§ **Problem to solve**: Repeat the items below word for word, starting at the line that contains "The image size is (379, 461)." and ending at the line that contains "Action: click(x=958, y=547)", with both of those lines included.

§ **Provided entries**:
═══

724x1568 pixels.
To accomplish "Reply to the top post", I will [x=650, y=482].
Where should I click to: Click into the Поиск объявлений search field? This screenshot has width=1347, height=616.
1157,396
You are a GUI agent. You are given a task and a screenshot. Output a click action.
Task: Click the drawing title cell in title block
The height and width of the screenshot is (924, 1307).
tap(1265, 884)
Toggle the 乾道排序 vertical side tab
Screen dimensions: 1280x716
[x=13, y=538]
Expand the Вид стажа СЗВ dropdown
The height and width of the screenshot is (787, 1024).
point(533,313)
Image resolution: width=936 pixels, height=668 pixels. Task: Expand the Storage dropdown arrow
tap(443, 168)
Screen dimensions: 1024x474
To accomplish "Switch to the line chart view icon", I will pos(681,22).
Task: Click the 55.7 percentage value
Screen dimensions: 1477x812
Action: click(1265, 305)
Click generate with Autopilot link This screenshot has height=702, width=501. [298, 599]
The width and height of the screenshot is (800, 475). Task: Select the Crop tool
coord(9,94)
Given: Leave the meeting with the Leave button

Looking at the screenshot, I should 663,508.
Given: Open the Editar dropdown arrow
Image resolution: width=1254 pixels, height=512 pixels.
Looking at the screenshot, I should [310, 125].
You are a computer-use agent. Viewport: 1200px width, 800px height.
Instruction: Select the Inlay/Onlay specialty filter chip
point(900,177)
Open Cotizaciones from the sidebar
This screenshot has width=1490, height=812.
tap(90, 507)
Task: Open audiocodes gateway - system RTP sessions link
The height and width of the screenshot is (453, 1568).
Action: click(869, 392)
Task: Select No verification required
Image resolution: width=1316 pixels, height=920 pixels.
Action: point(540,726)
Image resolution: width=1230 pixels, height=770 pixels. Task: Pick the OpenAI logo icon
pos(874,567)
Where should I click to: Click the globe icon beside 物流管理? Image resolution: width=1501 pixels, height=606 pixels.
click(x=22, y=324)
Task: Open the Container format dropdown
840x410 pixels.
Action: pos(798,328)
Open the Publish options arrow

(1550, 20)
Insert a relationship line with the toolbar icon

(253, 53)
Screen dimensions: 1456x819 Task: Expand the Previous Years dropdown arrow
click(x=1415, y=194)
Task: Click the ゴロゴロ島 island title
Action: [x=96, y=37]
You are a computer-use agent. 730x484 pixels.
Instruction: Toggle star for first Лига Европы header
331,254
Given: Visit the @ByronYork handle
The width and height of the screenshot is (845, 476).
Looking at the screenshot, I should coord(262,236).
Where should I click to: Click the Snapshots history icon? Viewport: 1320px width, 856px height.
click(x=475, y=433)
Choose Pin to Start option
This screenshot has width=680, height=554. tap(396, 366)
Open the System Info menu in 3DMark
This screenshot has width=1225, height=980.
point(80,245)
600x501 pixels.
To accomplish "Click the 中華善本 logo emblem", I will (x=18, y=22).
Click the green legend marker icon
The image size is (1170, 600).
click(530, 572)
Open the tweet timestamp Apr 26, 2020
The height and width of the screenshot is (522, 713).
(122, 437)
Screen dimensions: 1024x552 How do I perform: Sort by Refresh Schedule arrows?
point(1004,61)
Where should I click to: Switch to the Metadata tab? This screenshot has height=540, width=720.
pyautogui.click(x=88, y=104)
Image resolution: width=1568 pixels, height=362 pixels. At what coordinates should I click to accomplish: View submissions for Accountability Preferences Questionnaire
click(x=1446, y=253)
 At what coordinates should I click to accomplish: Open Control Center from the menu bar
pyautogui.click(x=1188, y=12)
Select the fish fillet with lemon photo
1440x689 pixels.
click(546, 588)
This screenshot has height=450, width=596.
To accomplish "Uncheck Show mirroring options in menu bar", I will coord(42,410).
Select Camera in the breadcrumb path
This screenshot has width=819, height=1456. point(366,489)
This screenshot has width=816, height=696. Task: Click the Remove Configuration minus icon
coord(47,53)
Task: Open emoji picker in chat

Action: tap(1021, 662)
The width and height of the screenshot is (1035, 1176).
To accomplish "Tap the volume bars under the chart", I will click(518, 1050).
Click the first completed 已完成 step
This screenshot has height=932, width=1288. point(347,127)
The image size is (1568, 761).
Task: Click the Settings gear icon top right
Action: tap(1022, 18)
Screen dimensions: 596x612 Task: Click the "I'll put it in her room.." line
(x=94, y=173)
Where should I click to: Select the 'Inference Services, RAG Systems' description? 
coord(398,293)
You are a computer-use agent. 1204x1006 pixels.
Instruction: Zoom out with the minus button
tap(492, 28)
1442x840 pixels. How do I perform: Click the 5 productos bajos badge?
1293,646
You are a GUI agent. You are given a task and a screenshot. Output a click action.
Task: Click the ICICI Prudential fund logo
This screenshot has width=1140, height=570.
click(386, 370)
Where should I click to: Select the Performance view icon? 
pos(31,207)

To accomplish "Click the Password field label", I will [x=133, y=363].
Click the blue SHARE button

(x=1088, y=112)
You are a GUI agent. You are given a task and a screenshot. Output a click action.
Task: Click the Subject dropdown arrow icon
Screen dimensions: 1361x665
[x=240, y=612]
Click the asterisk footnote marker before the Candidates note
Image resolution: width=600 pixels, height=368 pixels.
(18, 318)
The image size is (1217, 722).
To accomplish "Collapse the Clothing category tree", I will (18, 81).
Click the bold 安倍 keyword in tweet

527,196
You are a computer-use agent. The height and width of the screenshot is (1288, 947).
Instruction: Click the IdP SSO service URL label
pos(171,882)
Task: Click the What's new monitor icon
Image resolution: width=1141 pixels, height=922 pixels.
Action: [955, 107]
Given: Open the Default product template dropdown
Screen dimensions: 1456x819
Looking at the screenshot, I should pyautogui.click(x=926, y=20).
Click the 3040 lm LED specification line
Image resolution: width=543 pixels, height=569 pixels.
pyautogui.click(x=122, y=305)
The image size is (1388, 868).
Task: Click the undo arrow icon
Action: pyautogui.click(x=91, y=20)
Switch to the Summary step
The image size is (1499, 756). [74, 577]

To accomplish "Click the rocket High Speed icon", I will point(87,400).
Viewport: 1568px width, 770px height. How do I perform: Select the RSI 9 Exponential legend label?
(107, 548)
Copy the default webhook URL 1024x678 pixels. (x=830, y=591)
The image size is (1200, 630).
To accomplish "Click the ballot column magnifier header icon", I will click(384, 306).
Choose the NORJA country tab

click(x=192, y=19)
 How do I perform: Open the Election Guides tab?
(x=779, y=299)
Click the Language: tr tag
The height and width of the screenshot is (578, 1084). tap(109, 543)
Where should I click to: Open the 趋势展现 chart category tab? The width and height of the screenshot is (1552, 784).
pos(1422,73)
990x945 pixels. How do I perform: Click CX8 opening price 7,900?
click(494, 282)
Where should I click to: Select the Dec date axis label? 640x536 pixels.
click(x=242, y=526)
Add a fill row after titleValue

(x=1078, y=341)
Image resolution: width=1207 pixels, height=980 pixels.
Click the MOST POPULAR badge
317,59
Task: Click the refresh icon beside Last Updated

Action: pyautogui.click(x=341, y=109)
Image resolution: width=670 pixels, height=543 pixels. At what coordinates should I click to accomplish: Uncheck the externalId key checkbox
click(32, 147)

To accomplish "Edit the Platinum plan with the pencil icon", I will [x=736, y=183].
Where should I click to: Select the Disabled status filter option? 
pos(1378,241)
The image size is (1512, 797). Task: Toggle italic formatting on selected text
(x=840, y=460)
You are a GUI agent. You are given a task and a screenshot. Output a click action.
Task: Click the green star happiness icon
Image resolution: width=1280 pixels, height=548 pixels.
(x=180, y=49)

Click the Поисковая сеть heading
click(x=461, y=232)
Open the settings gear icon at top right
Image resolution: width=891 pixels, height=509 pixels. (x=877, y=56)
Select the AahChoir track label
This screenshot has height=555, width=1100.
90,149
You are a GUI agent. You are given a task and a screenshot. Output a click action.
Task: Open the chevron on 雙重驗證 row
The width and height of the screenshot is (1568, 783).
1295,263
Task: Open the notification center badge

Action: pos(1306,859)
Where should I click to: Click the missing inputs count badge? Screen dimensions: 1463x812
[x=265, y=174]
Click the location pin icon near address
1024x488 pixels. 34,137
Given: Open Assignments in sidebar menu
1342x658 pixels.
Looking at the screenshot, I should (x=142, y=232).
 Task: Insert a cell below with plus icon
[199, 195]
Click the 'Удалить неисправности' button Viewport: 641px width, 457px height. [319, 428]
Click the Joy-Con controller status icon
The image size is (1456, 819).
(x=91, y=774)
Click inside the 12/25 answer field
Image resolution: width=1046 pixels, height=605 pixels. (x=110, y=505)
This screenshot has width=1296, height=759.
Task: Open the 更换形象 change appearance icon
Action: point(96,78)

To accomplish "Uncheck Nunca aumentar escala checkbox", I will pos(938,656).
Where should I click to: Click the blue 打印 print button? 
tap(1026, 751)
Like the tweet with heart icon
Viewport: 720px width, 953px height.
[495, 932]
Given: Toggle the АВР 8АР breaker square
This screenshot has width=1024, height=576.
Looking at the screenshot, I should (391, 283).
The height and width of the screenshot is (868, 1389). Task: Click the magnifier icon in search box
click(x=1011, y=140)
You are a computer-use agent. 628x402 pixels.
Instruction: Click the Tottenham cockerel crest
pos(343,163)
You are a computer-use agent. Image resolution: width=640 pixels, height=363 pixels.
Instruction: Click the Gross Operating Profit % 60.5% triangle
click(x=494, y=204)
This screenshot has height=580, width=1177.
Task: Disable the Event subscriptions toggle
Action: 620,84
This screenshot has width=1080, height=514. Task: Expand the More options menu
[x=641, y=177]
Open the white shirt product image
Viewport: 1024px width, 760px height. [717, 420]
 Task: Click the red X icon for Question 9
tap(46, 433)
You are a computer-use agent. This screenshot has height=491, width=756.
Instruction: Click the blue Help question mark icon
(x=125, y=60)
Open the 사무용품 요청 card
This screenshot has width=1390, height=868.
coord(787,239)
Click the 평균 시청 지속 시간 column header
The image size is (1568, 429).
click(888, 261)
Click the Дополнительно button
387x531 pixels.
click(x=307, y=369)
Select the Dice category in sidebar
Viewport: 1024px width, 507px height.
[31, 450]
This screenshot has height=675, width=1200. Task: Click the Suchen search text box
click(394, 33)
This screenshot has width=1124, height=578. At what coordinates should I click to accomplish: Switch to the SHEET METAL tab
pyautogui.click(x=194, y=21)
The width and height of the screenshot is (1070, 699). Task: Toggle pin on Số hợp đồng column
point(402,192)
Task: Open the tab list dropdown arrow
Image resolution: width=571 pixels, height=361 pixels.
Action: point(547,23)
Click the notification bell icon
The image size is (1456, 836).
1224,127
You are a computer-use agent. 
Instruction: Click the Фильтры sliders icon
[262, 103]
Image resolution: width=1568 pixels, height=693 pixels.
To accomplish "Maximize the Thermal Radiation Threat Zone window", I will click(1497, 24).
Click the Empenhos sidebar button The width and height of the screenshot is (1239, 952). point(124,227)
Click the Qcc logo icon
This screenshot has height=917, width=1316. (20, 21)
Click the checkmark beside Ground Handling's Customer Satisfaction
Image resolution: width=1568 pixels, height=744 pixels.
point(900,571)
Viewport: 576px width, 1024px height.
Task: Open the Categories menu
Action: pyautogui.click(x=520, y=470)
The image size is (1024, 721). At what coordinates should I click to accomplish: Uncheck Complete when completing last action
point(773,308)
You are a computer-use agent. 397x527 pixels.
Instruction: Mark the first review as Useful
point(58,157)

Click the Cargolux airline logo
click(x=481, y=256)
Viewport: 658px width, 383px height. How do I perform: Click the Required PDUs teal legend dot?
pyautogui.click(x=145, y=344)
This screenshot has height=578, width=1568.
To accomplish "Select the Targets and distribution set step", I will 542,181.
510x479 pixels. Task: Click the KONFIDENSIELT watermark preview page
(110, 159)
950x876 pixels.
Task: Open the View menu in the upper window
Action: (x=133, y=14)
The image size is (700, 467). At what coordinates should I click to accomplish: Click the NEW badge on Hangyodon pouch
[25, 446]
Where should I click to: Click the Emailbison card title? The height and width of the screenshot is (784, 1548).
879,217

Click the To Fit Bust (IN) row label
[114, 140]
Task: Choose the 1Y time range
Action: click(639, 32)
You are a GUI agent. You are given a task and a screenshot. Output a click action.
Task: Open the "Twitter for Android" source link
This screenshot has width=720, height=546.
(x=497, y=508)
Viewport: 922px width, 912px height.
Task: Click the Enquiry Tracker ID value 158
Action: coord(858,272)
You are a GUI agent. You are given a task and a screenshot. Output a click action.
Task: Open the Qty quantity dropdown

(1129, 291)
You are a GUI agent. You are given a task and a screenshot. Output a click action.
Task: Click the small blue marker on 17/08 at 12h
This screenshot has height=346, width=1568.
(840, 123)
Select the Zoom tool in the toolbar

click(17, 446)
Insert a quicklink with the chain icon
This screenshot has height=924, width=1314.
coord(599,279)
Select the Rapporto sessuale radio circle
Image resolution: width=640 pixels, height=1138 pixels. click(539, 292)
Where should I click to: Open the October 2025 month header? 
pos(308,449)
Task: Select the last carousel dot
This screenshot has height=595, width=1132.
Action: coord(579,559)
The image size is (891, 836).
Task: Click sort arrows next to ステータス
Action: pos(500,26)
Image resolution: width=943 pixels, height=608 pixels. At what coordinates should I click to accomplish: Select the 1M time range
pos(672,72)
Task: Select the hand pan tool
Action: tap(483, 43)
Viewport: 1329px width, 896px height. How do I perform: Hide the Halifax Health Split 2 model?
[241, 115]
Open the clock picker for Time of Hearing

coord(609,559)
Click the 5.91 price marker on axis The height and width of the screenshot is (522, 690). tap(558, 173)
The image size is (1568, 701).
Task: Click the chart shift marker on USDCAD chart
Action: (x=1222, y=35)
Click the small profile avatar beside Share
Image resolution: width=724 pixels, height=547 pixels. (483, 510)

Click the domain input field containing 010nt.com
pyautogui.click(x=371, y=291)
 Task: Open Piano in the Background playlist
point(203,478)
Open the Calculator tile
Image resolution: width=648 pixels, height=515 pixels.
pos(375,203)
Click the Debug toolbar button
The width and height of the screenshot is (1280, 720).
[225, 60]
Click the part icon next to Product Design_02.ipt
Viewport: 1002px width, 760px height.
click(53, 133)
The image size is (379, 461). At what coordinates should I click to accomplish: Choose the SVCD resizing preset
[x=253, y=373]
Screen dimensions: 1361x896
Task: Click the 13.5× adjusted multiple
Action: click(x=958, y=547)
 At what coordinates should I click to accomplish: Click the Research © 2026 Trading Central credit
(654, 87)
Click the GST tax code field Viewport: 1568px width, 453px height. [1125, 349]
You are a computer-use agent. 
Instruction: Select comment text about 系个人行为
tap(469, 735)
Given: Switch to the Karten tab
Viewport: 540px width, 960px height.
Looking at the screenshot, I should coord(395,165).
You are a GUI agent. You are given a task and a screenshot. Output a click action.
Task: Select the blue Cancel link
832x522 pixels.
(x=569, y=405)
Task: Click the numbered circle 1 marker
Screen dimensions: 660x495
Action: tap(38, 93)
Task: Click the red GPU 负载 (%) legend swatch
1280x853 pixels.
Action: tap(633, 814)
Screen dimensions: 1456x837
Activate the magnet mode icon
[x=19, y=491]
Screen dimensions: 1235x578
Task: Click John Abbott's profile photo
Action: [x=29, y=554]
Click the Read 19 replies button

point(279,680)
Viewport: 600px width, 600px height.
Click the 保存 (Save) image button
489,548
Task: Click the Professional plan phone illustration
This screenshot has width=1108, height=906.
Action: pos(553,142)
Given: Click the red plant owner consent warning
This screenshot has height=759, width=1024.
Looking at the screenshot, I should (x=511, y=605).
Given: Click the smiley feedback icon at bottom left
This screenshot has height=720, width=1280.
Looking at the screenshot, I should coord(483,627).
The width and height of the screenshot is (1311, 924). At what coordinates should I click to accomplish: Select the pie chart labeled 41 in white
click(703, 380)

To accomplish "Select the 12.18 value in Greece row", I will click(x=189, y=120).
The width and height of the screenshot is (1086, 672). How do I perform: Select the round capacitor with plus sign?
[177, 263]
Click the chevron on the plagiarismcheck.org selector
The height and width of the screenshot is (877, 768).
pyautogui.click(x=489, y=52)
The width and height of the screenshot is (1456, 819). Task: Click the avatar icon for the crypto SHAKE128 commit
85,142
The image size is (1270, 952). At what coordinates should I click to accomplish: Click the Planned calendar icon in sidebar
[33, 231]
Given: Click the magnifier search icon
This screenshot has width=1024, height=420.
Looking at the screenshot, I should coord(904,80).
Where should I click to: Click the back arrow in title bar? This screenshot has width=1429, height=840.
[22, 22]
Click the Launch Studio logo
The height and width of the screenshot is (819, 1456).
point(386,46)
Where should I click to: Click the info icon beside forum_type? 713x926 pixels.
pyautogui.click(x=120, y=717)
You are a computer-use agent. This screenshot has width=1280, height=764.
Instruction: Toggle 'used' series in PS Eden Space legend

═══

§ **Reply to the exercise**:
The image size is (379, 461). At what coordinates should I click to accomplish: Choose the SVCD resizing preset
[x=253, y=373]
Screen dimensions: 1361x896
Task: Click the 13.5× adjusted multiple
Action: click(x=958, y=547)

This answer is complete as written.